Setting the DHP-303 up was pretty simple. I plugged one unit into the wall and connected my router to it. This was then designated as the master unit automatically. The other unit was then plugged into another outlet and connected to my laptop which quickly confirmed a network connection. Now you probably don't have to worry about securing your network if you are in your own house but for those who share their living quarters with others in places such as apartment complexes, you can easily pair up your units and secure them in a few simple steps. The large round button on the front helps with this procedure and you'll be able to secure the units in your setup in no time.

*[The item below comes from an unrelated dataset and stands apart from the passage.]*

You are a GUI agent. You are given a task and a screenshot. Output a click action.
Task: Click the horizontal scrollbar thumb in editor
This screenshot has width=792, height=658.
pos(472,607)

There's one Ethernet connection on the bottom of the unit and that's a slight disappointment. I'd love to have a few more in that area so if you want to share the line with other electronic items, you're going to have to plug it into a switch or hub. Similar devices from other companies do have multiple outlets per unit so there are examples out there of these in existence. But, it's not that much of a deal breaker and having one is better than having none.

The DHP-303 is marked to run at 200Mbps but we all know that that's not going to be the case. The same reason that wireless networks don't ever reach their rated speeds, powerline network devices never do as well. In any case, I was hoping for enough speed to be able to stream some HD content and play games. Games tend to use less bandwidth anyways so if I could get a steady connection from the DHP-303 for streaming HD video then I would be golden.

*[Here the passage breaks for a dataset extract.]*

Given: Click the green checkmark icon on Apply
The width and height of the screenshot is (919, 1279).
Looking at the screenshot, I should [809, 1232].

One great feature of the DHP-303 is that it will power down when the devices are in idle. This should help save a little bit of power when things get slow as far as traffic goes. The two units were warm to the touch when used for the two weeks I was testing it but it never got too hot. I've read of older models getting burned out from extreme heat but the two units I have in use seem to be running well in the heat department.

To test, I positioned the master unit in the center of the ground floor of my two story house. I plugged it directly in with my Linksys Gigabit router and into an outlet that was also powering a 48" LCD TV, Xbox 360, PlayStation 3, router, and a DVR. I wanted to see if there were any significant changes if I ran the DHP-303 with the items on or off as well as how well it worked on the whole.
For my test, I utilized my laptop which has a network meter that gives me both the speed at which uploads and downloads are happening as well as a graph that shows in a length of time what speed it currently was. I decided to copy a 500MB file back and forth measuring the time as well as seeing how well the connection held up. I also had a test of a daughter unit where it was plugged into the same outlet as a 46" LCD projection TV and a Windows 7 Media Center PC. I'll go into how each fared in a little bit.

My first test had the child unit being plugged in on the same floor but on a different circuit. Once I plugged the DHP-303 unit into the outlet, it only took a few seconds for it to find the master unit and establish a new work connection. Let's start with my wireless-N connection and use that as the baseline.

When copying the 500MB file to one of my servers using wireless-N, my connection did some fluctuations of 30Mbps to 38Mbps. I did notice my connection dropping down to the lower teens as well making for an inconsistent connection. After three trials, the average time it took to copy the file was 1.35 minutes with my network graph have various lows throughout the copy procedure.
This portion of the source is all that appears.